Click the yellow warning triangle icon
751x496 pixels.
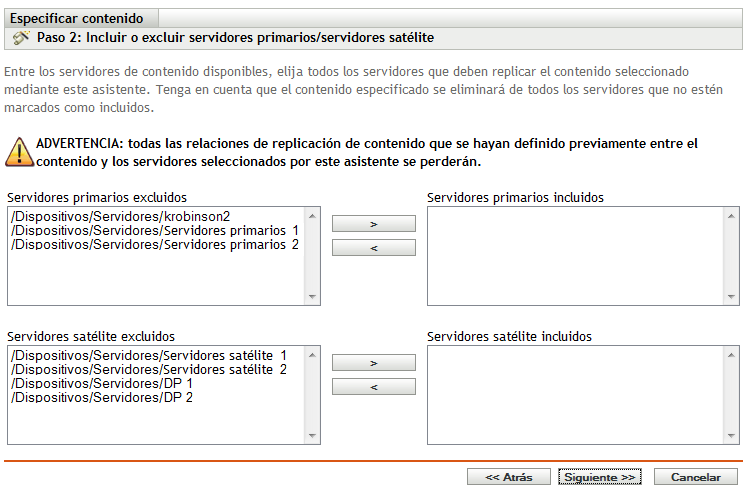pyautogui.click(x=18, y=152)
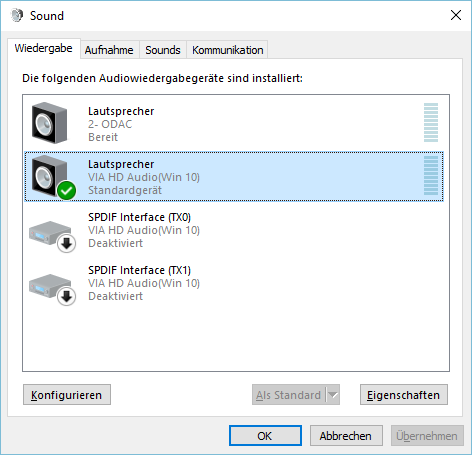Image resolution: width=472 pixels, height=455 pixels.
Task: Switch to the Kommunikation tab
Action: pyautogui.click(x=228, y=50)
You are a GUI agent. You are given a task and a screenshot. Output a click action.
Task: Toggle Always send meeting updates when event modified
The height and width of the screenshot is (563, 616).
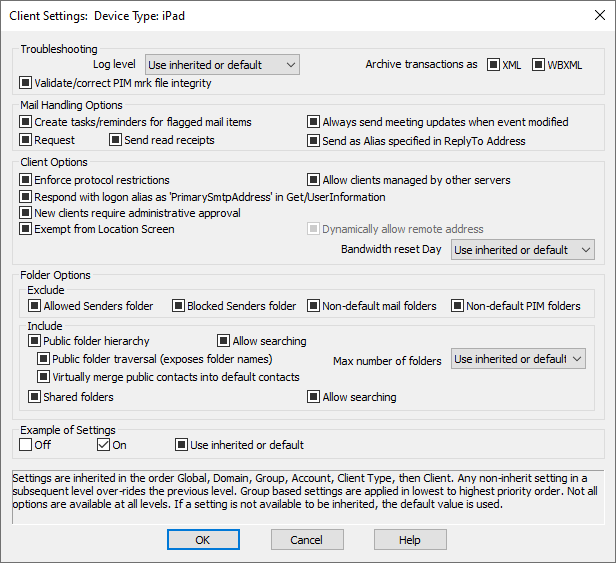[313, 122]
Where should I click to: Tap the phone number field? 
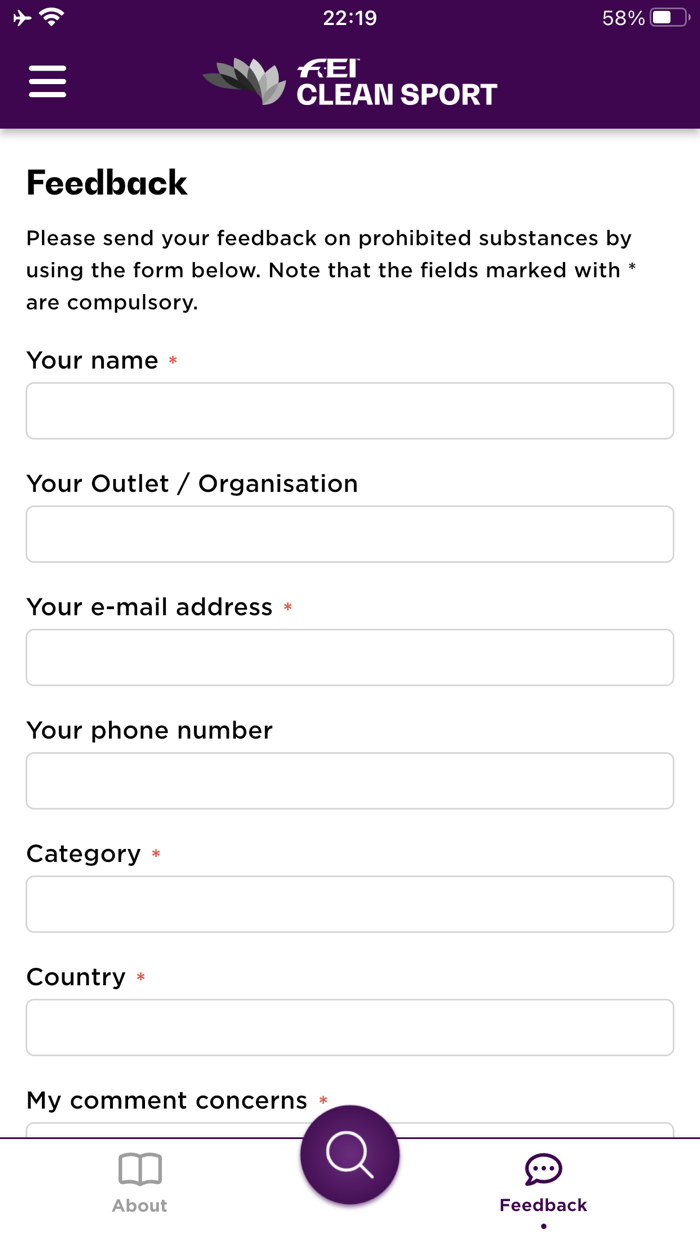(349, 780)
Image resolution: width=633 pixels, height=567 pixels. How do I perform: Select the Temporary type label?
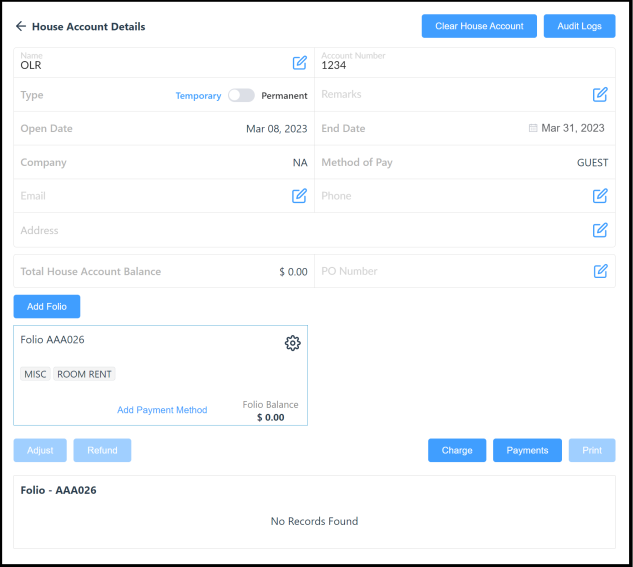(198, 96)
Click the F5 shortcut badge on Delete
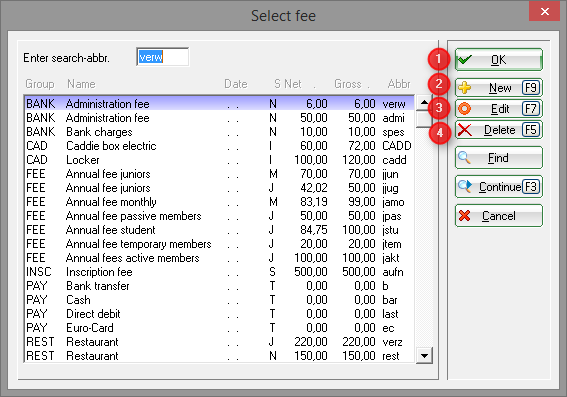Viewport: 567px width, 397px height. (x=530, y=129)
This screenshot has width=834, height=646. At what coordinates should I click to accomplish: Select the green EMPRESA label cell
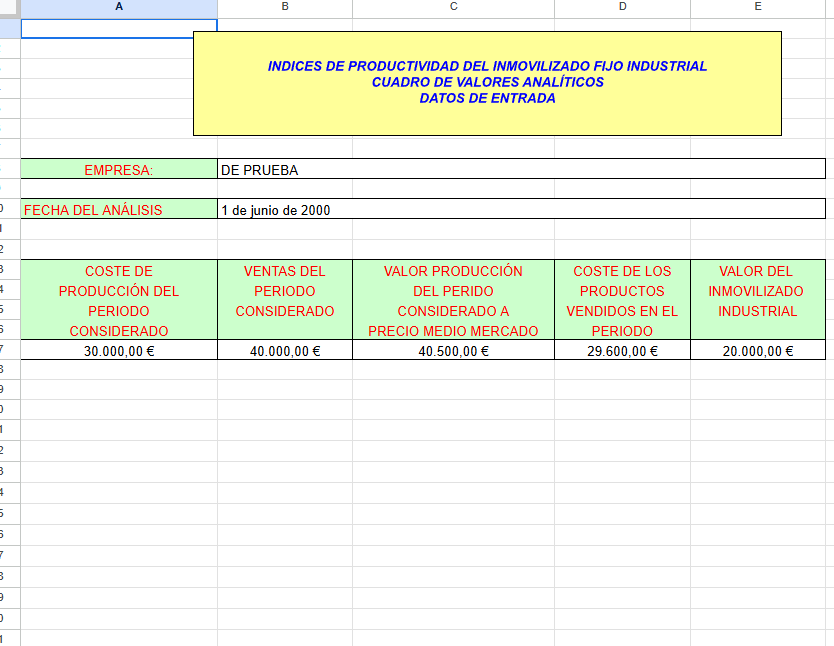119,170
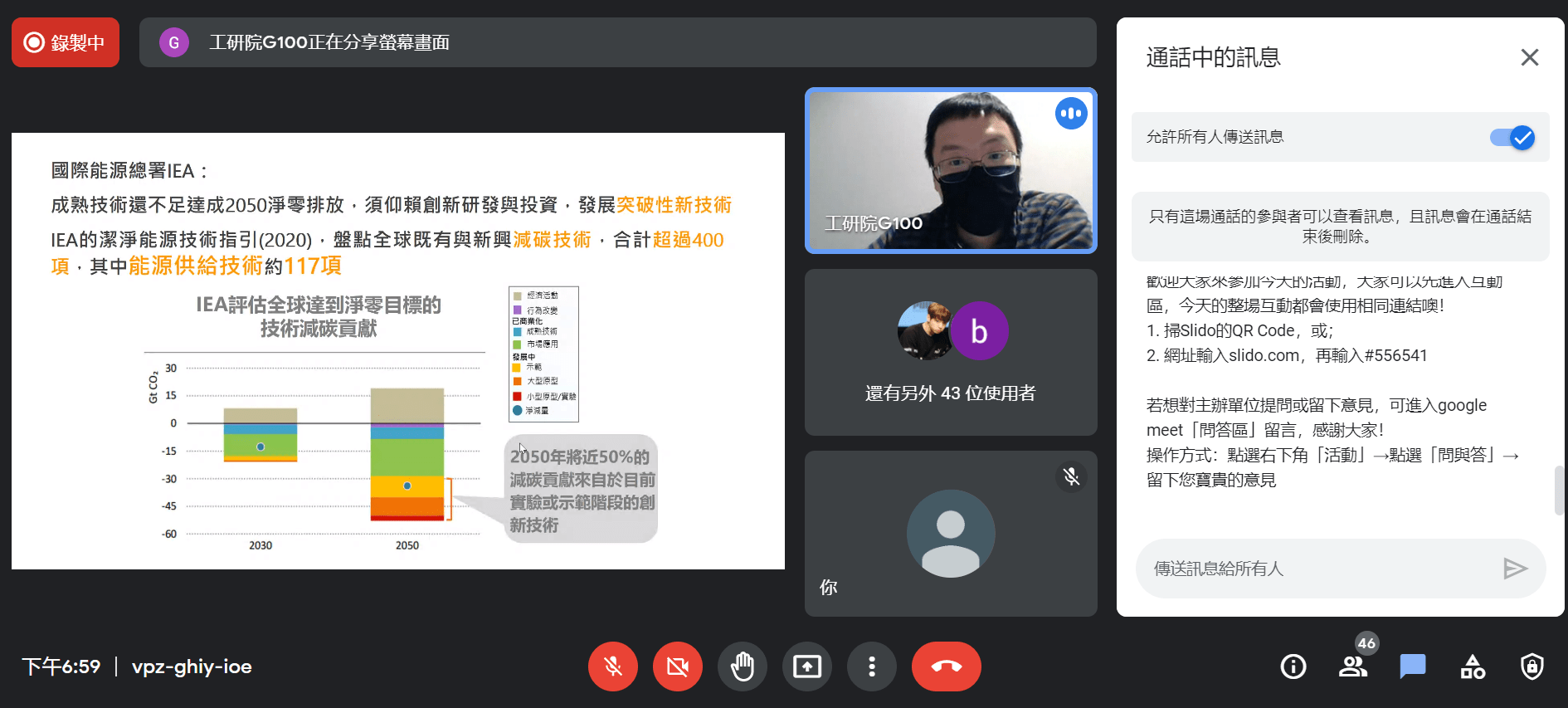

Task instructions.
Transcribe the records above exactly as they appear, leaving out any pictures.

Answer box.
Click the yellow warning triangle icon
751x496 pixels.
pyautogui.click(x=18, y=152)
Image resolution: width=472 pixels, height=455 pixels.
Task: Switch to the Kommunikation tab
Action: pyautogui.click(x=228, y=50)
You are a GUI agent. You are given a task and a screenshot. Output a click action.
Task: Toggle Always send meeting updates when event modified
The height and width of the screenshot is (563, 616).
[313, 122]
Where should I click to: Tap the phone number field? 
(349, 780)
Image resolution: width=633 pixels, height=567 pixels. How do I perform: Select the Temporary type label?
(198, 96)
Click the F5 shortcut badge on Delete
Viewport: 567px width, 397px height. (x=530, y=129)
This screenshot has width=834, height=646. At what coordinates should I click to accomplish: Select the green EMPRESA label cell
119,170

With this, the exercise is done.